------ Given information

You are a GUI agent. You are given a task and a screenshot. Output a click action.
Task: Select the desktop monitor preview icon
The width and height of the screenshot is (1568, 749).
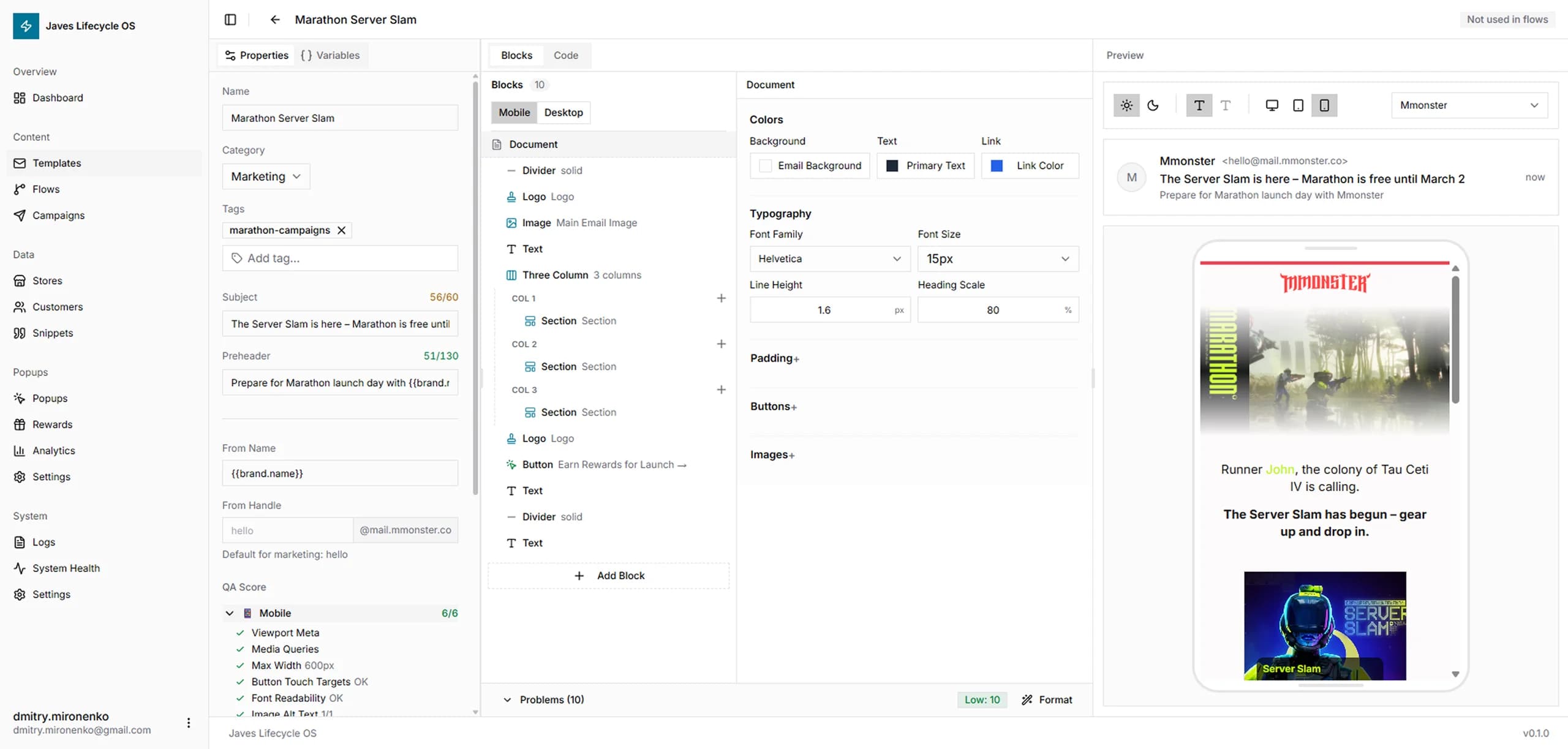point(1272,105)
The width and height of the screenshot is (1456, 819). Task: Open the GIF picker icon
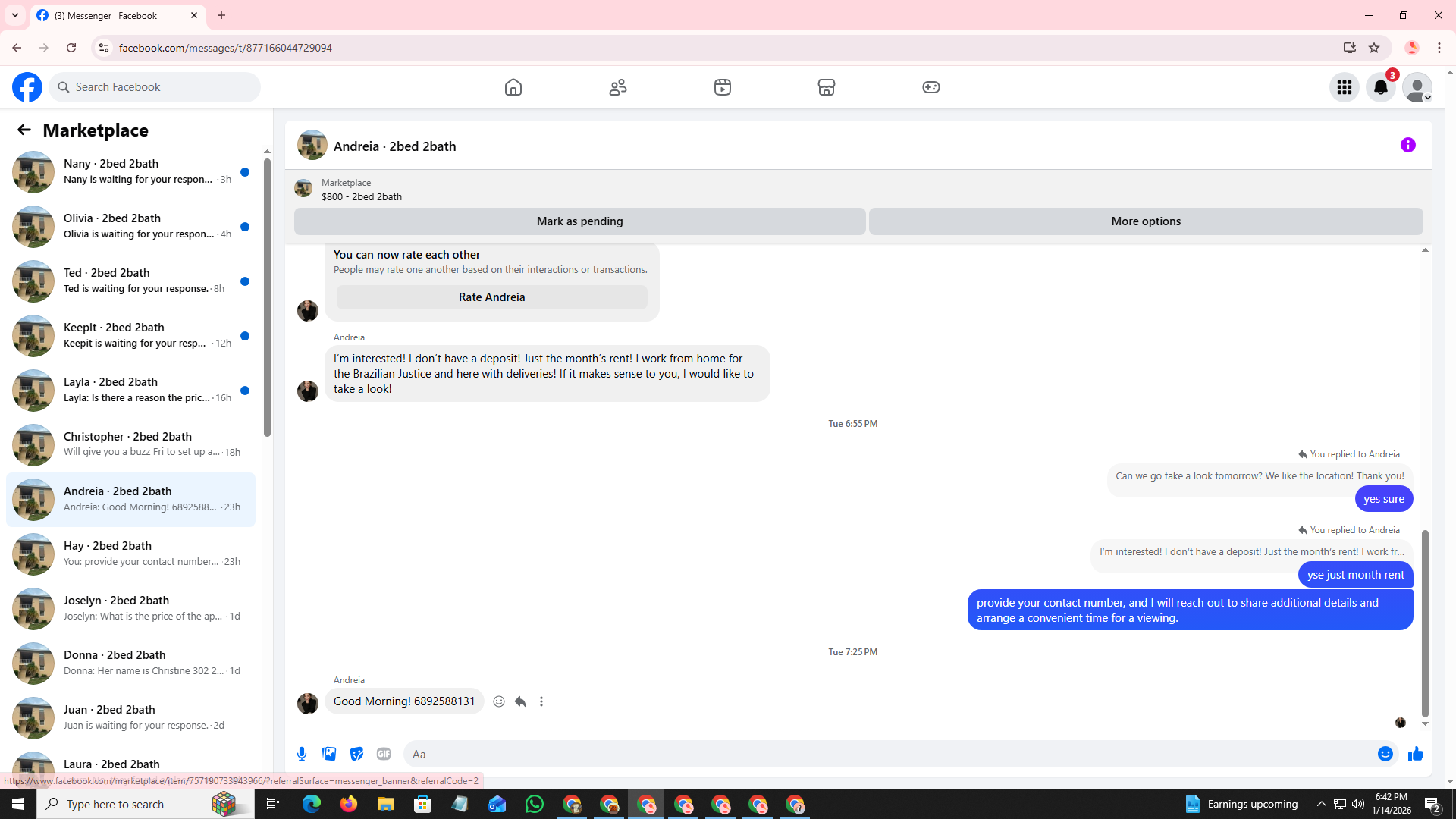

------------

▶ **Exercise aim**
Identify each line in the records above containing the word "icon"; copy those lines.

▶ **Solution**
Task: Select the desktop monitor preview icon
The width and height of the screenshot is (1456, 819). Task: Open the GIF picker icon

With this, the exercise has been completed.